A Administração do Ciberespaço da China (CAC) convocou a Nvidia para prestar esclarecimentos sobre alegadas vulnerabilidades de segurança nos chips H20, alegando que os componentes apresentam “sérias falhas de segurança” relacionadas com rastreio, posicionamento e encerramento remoto.
O caso surge como um revés para a Nvidia, que se preparava para retomar as vendas do H20 na China, após os EUA terem revertido uma proibição em abril.
A empresa já tinha registado uma perda de 4,5 mil milhões de dólares (cerca de 4,1 mil milhões de euros) devido ao inventário não vendido e estimou que as restrições de exportação lhe custaram mais 2,5 mil milhões (cerca de 2,3 mil milhões de euros) em vendas no último trimestre.

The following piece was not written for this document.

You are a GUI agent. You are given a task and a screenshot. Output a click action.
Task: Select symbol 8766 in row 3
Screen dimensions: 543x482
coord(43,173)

A visita recente do CEO Jensen Huang a Pequim e as novas encomendas de 300.000 chipsets H20 à TSMC pretendiam sinalizar compromisso com o mercado chinês, mas os planos ficam agora em risco.
A CAC suspeita que os chips possam incluir tecnologias exigidas por legisladores norte-americanos, como previsto no “Chip Security Act”, que defende funcionalidades de localização e modificação remota para controlar exportações.
A China vê estas potenciais “backdoors” como uma ameaça à segurança nacional e à privacidade de dados.
O episódio insere-se na crescente disputa pela liderança em Inteligência Artificial entre Washington e Pequim, num cenário em que a Nvidia terá de encontrar novas formas de equilibrar pressões geopolíticas e interesses comerciais no seu maior mercado asiático.